The 22-year-old, in the fourth year of an athletics scholarship at Arizona State University, was competing in the 2020 Sound Running Track Meet at JSerra High School in San Juan Capistrano. Six 5000m races took place in ideal conditions, with the temperature in the low 50s. There was hardly any wind and the humidity was also very low (19%).
Curtin was in the fourth seeded race for athletes hoping to get under 13:30 and with a personal best of 13:53.31 from May of last year, it wasn’t going to be an easy task. The race was won by the 2016 Olympic 1500m gold medallist Matt Centrowitz in 13:32.92 with Curtin finishing in a promising 13:57.93 for 18th place in the high-class field.
Barry Keane from Waterford placed eight, his time of 13:41.98 the fastest by an Irishman this year which of course had seen very little activity.
Curtin’s time places him sixth in the rankings and with a few more races under his belt will no doubt see further improvement.
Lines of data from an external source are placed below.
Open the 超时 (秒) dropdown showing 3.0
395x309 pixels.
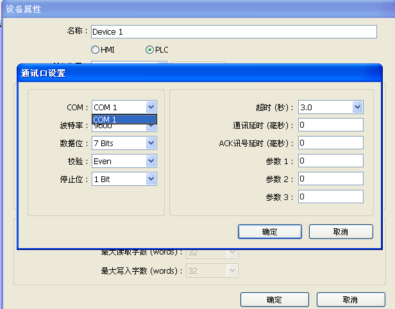pos(357,107)
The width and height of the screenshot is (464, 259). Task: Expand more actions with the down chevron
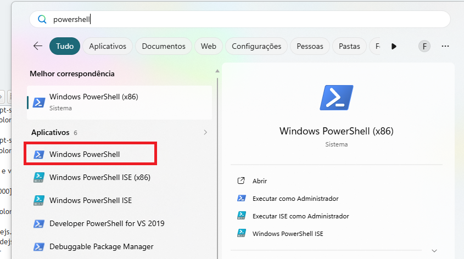434,250
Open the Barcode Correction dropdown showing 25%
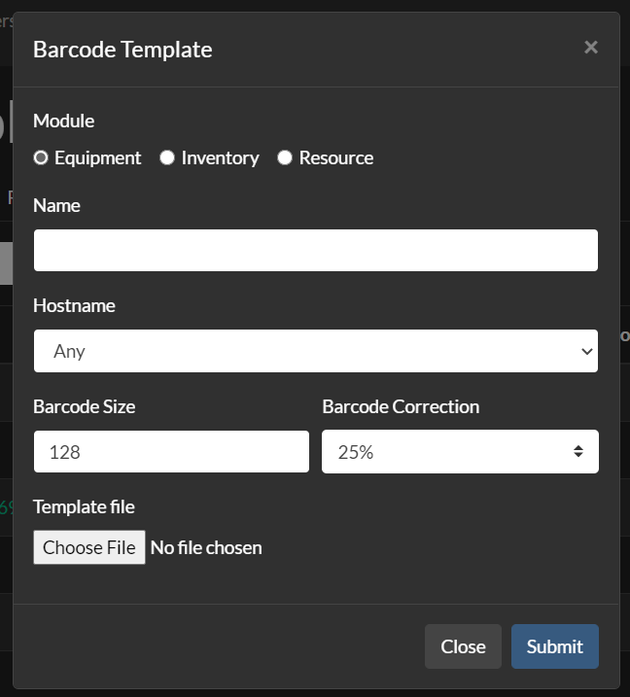Viewport: 630px width, 697px height. [460, 452]
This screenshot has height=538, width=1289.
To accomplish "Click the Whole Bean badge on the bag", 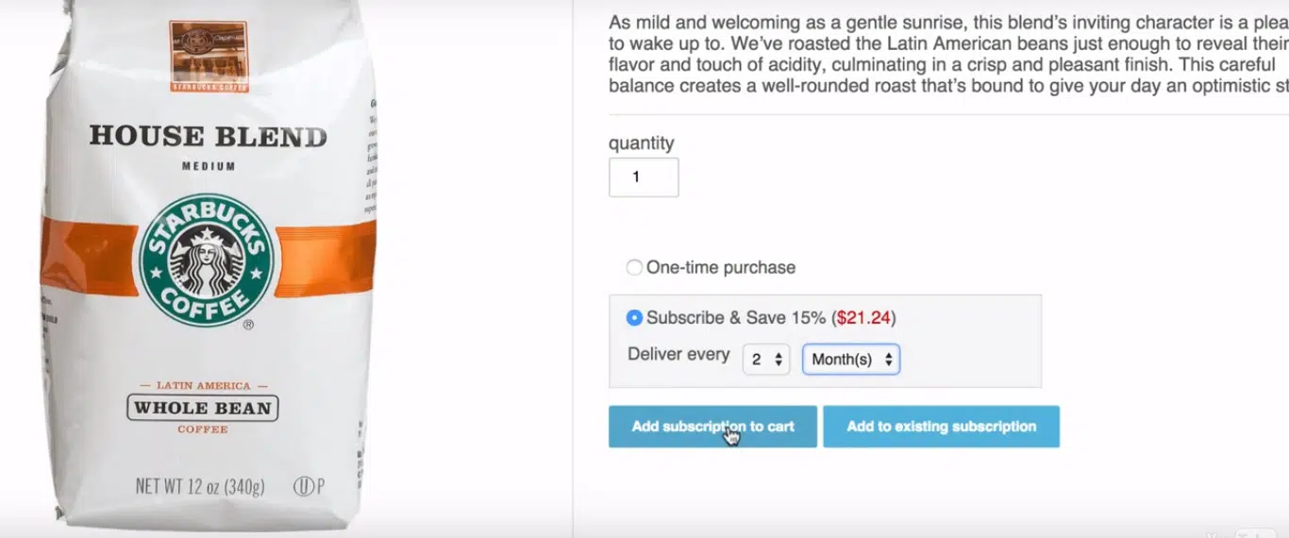I will pos(203,409).
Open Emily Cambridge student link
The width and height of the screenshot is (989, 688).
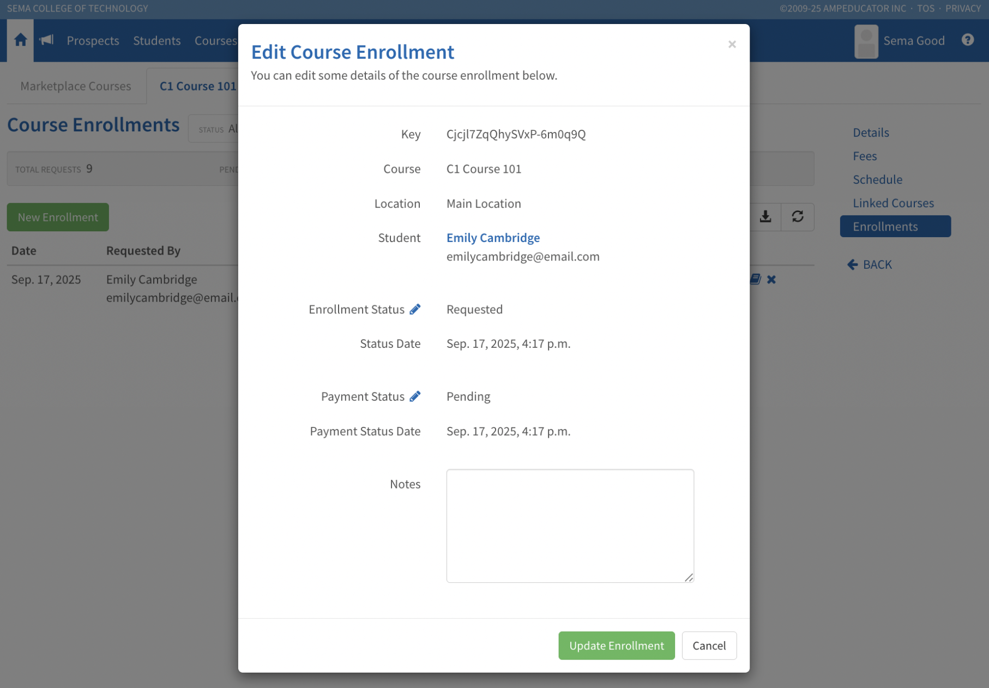(493, 238)
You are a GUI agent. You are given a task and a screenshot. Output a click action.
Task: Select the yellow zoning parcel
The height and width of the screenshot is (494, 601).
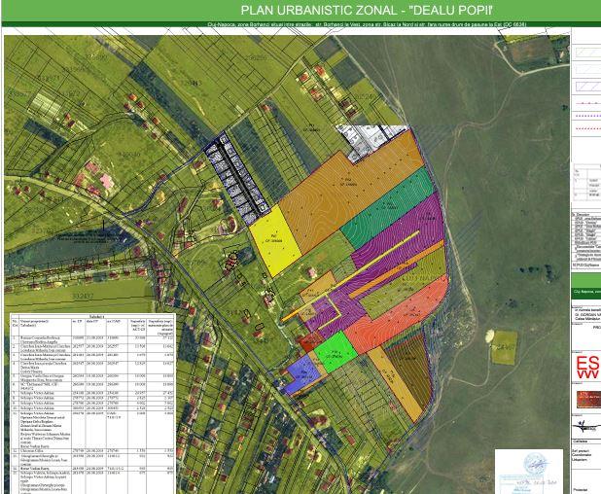click(275, 238)
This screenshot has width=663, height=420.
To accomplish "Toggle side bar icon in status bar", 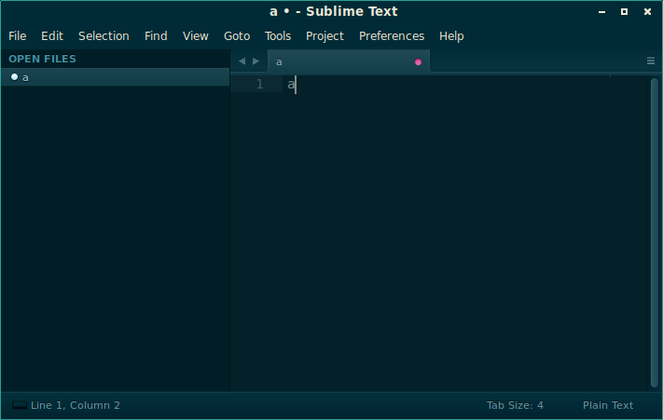I will tap(19, 405).
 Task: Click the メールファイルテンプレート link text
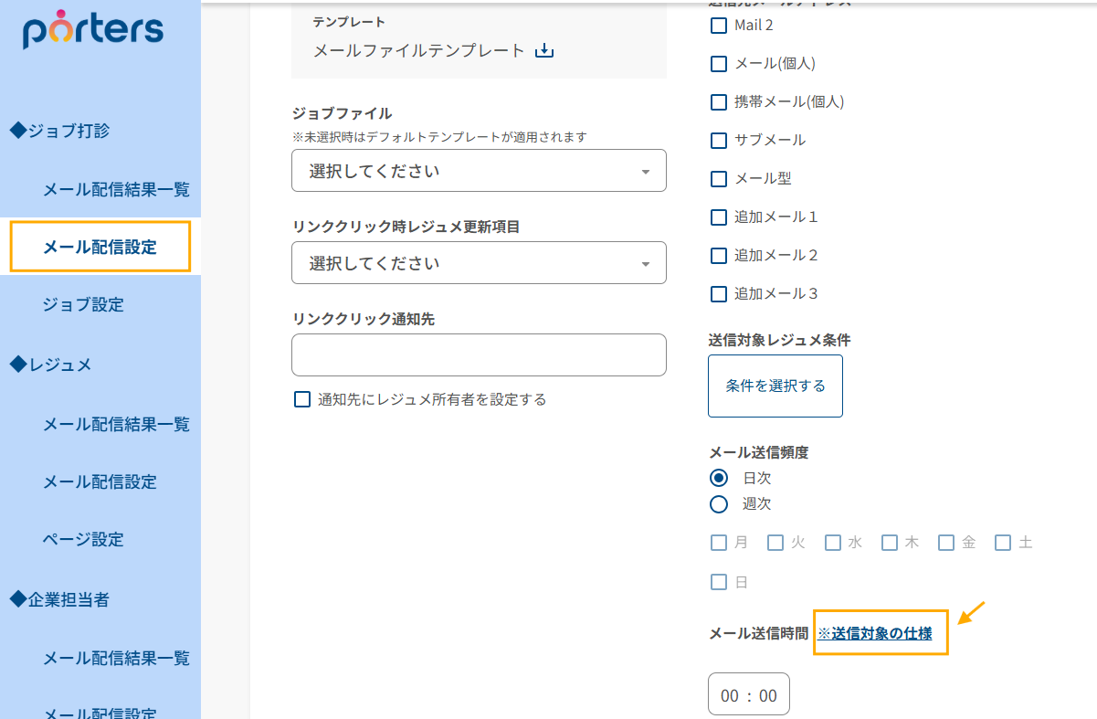tap(419, 51)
He was due to run again this coming weekend, probably in the mile, at an indoor meet in Columbia, South Carolina.
With the usual collegiate cross-country season wiped out by Covid-19 this autumn, due to the virus Curtin was unable to even train on the track at Arizona State under a new coach Patrick Henner. It has been a somewhat of a solitary year for the Killeagh native as he also was unable to travel home for the summer months.
Also in action in California was another Cork athlete, Ciaran O’Lionaird, who was tasked with pacing the sub-13:15 race. Running laps of 64/54 seconds, the Leevale man took eventual winner Luis Grijalva through halfway on schedule with the Guatemala native reducing his previous best by almost 13 second when winning in 13:16.75.
“It felt good, one thing I’ve learned since the first go-around is to take these openers for what they are.
Another solid effort, excited to plough on healthy to more training and perhaps a race sooner than later over 1500m or mile,” said O’Lionaird on his Facebook page.
Meanwhile, on the home front, the long established Dick Copithorne Memorial four-mile road race on St Stephen’s Day is the latest to fall victim to Covid-19.
Along with being the Belgooly club's only road race it has also been a significant fundraiser for the Bowel Cancer Unit in the CUH in recent years.
As many charities have seen major cutbacks to their funds this year, the club has taken the decision to make a €500 donation from their own resources to their chosen cause.